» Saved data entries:
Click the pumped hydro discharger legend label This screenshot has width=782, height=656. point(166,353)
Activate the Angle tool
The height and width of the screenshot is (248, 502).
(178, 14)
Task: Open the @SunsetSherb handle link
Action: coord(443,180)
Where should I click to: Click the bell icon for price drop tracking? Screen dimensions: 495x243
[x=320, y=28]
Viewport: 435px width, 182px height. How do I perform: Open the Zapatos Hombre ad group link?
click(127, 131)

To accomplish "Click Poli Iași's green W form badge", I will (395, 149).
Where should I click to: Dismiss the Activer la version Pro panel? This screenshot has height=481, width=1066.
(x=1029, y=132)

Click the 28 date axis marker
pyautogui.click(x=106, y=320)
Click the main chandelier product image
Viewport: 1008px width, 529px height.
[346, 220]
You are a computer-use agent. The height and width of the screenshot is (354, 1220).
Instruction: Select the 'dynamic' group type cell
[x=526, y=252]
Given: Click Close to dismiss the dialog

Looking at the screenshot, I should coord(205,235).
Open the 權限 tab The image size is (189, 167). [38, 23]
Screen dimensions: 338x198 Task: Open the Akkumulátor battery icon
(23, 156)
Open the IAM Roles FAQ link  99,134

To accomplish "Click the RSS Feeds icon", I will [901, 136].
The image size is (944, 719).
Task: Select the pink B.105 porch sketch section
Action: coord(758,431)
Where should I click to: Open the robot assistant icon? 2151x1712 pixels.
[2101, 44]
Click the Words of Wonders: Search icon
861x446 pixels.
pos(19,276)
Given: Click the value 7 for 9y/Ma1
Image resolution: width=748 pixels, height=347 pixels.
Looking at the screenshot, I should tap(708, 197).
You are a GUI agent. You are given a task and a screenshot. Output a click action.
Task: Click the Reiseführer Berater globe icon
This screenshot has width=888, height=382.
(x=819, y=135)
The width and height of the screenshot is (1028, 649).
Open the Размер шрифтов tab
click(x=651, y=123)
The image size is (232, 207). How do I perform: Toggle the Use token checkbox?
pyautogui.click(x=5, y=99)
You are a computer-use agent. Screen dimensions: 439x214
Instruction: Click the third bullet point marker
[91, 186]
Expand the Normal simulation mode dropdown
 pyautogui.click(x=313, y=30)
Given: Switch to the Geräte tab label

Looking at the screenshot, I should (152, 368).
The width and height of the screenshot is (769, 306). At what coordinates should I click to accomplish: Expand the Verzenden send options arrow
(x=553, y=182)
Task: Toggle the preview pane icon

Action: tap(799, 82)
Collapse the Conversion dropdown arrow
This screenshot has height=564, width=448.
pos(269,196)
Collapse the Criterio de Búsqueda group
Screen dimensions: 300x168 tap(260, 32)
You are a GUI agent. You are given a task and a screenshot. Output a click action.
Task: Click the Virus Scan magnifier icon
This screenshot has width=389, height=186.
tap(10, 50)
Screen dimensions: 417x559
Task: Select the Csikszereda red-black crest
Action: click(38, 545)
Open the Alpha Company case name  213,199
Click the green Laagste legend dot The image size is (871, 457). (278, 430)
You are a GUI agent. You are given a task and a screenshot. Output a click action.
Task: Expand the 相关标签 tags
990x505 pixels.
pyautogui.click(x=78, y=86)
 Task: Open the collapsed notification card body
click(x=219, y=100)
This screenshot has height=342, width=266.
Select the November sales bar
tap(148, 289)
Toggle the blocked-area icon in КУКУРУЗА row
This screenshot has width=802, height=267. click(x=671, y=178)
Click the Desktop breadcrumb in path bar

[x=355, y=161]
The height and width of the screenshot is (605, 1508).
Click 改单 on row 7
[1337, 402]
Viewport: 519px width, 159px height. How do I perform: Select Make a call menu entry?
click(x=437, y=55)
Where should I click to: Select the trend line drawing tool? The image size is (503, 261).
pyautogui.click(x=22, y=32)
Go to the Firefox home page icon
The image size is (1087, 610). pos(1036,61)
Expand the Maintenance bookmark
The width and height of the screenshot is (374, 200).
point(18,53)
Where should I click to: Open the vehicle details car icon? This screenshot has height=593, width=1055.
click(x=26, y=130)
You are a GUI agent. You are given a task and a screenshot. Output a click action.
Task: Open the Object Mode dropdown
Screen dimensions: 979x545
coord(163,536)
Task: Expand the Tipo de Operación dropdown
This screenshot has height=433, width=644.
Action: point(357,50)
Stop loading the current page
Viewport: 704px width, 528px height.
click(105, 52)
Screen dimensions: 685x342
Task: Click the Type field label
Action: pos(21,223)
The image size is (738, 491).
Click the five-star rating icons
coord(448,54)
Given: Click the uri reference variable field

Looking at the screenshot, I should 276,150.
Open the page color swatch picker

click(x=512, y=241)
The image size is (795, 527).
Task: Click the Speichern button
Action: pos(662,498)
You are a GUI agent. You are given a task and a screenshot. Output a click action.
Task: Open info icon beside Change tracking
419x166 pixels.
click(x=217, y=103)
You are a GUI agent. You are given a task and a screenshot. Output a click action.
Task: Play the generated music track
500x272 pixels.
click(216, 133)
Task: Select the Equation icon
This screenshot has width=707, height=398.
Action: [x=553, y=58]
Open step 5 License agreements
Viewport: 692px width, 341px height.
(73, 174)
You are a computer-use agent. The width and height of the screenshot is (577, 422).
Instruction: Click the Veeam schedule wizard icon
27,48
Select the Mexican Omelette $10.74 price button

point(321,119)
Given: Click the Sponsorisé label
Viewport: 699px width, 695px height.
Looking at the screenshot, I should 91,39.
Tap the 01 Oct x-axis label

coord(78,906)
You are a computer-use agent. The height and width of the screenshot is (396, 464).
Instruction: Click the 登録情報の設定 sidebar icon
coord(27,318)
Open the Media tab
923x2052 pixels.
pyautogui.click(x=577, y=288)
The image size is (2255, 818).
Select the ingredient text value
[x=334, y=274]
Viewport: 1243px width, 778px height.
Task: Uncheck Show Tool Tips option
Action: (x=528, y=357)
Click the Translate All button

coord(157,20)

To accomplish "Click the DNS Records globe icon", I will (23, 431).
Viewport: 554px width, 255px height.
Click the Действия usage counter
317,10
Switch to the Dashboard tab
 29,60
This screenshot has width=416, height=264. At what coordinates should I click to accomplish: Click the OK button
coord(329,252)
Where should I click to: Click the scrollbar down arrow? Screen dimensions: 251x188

» DIRECTIONS FOR THIS TASK: Extract every record. Keep wording exact.

» REPLY:
Click the pumped hydro discharger legend label This screenshot has width=782, height=656. point(166,353)
Activate the Angle tool
The height and width of the screenshot is (248, 502).
(178, 14)
Task: Open the @SunsetSherb handle link
Action: coord(443,180)
Where should I click to: Click the bell icon for price drop tracking? Screen dimensions: 495x243
[x=320, y=28]
Viewport: 435px width, 182px height. How do I perform: Open the Zapatos Hombre ad group link?
click(127, 131)

To accomplish "Click Poli Iași's green W form badge", I will (395, 149).
Where should I click to: Dismiss the Activer la version Pro panel? This screenshot has height=481, width=1066.
(x=1029, y=132)

Click the 28 date axis marker
pyautogui.click(x=106, y=320)
Click the main chandelier product image
Viewport: 1008px width, 529px height.
[346, 220]
You are a computer-use agent. The height and width of the screenshot is (354, 1220).
Instruction: Select the 'dynamic' group type cell
[x=526, y=252]
Given: Click Close to dismiss the dialog

Looking at the screenshot, I should coord(205,235).
Open the 權限 tab The image size is (189, 167). [38, 23]
Screen dimensions: 338x198 Task: Open the Akkumulátor battery icon
(23, 156)
Open the IAM Roles FAQ link  99,134

To accomplish "Click the RSS Feeds icon", I will [901, 136].
The image size is (944, 719).
Task: Select the pink B.105 porch sketch section
Action: coord(758,431)
Where should I click to: Open the robot assistant icon? 2151x1712 pixels.
[2101, 44]
Click the Words of Wonders: Search icon
861x446 pixels.
pos(19,276)
Given: Click the value 7 for 9y/Ma1
Image resolution: width=748 pixels, height=347 pixels.
Looking at the screenshot, I should tap(708, 197).
You are a GUI agent. You are given a task and a screenshot. Output a click action.
Task: Click the Reiseführer Berater globe icon
This screenshot has width=888, height=382.
(x=819, y=135)
The width and height of the screenshot is (1028, 649).
Open the Размер шрифтов tab
click(x=651, y=123)
The image size is (232, 207). How do I perform: Toggle the Use token checkbox?
pyautogui.click(x=5, y=99)
You are a computer-use agent. Screen dimensions: 439x214
Instruction: Click the third bullet point marker
[91, 186]
Expand the Normal simulation mode dropdown
 pyautogui.click(x=313, y=30)
Given: Switch to the Geräte tab label

Looking at the screenshot, I should (152, 368).
The width and height of the screenshot is (769, 306). At what coordinates should I click to accomplish: Expand the Verzenden send options arrow
(x=553, y=182)
Task: Toggle the preview pane icon

Action: tap(799, 82)
Collapse the Conversion dropdown arrow
This screenshot has height=564, width=448.
pos(269,196)
Collapse the Criterio de Búsqueda group
Screen dimensions: 300x168 tap(260, 32)
You are a GUI agent. You are given a task and a screenshot. Output a click action.
Task: Click the Virus Scan magnifier icon
This screenshot has width=389, height=186.
tap(10, 50)
Screen dimensions: 417x559
Task: Select the Csikszereda red-black crest
Action: click(38, 545)
Open the Alpha Company case name  213,199
Click the green Laagste legend dot The image size is (871, 457). (278, 430)
You are a GUI agent. You are given a task and a screenshot. Output a click action.
Task: Expand the 相关标签 tags
990x505 pixels.
pyautogui.click(x=78, y=86)
 Task: Open the collapsed notification card body
click(x=219, y=100)
This screenshot has height=342, width=266.
Select the November sales bar
tap(148, 289)
Toggle the blocked-area icon in КУКУРУЗА row
This screenshot has width=802, height=267. click(x=671, y=178)
Click the Desktop breadcrumb in path bar

[x=355, y=161]
The height and width of the screenshot is (605, 1508).
Click 改单 on row 7
[1337, 402]
Viewport: 519px width, 159px height. How do I perform: Select Make a call menu entry?
click(x=437, y=55)
Where should I click to: Select the trend line drawing tool? The image size is (503, 261).
pyautogui.click(x=22, y=32)
Go to the Firefox home page icon
The image size is (1087, 610). pos(1036,61)
Expand the Maintenance bookmark
The width and height of the screenshot is (374, 200).
point(18,53)
Where should I click to: Open the vehicle details car icon? This screenshot has height=593, width=1055.
click(x=26, y=130)
You are a GUI agent. You are given a task and a screenshot. Output a click action.
Task: Open the Object Mode dropdown
Screen dimensions: 979x545
coord(163,536)
Task: Expand the Tipo de Operación dropdown
This screenshot has height=433, width=644.
Action: point(357,50)
Stop loading the current page
Viewport: 704px width, 528px height.
click(105, 52)
Screen dimensions: 685x342
Task: Click the Type field label
Action: pos(21,223)
The image size is (738, 491).
Click the five-star rating icons
coord(448,54)
Given: Click the uri reference variable field

Looking at the screenshot, I should 276,150.
Open the page color swatch picker

click(x=512, y=241)
The image size is (795, 527).
Task: Click the Speichern button
Action: pos(662,498)
You are a GUI agent. You are given a task and a screenshot. Output a click action.
Task: Open info icon beside Change tracking
419x166 pixels.
click(x=217, y=103)
You are a GUI agent. You are given a task and a screenshot. Output a click action.
Task: Play the generated music track
500x272 pixels.
click(216, 133)
Task: Select the Equation icon
This screenshot has width=707, height=398.
Action: [x=553, y=58]
Open step 5 License agreements
Viewport: 692px width, 341px height.
(73, 174)
You are a computer-use agent. The width and height of the screenshot is (577, 422).
Instruction: Click the Veeam schedule wizard icon
27,48
Select the Mexican Omelette $10.74 price button

point(321,119)
Given: Click the Sponsorisé label
Viewport: 699px width, 695px height.
Looking at the screenshot, I should 91,39.
Tap the 01 Oct x-axis label

coord(78,906)
You are a computer-use agent. The height and width of the screenshot is (396, 464).
Instruction: Click the 登録情報の設定 sidebar icon
coord(27,318)
Open the Media tab
923x2052 pixels.
pyautogui.click(x=577, y=288)
The image size is (2255, 818).
Select the ingredient text value
[x=334, y=274]
Viewport: 1243px width, 778px height.
Task: Uncheck Show Tool Tips option
Action: (x=528, y=357)
Click the Translate All button

coord(157,20)

To accomplish "Click the DNS Records globe icon", I will (23, 431).
Viewport: 554px width, 255px height.
Click the Действия usage counter
317,10
Switch to the Dashboard tab
 29,60
This screenshot has width=416, height=264. At what coordinates should I click to accomplish: Click the OK button
coord(329,252)
Where should I click to: Click the scrollbar down arrow? Screen dimensions: 251x188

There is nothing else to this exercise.